### Data listing
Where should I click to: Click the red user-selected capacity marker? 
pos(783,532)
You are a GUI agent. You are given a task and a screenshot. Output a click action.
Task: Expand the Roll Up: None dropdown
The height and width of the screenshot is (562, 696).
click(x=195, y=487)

### Task prompt
Give the records again, exactly as they appear.

### Solution to the problem
Where should I click to: Click the red user-selected capacity marker? 
pos(783,532)
You are a GUI agent. You are given a task and a screenshot. Output a click action.
Task: Expand the Roll Up: None dropdown
The height and width of the screenshot is (562, 696).
click(x=195, y=487)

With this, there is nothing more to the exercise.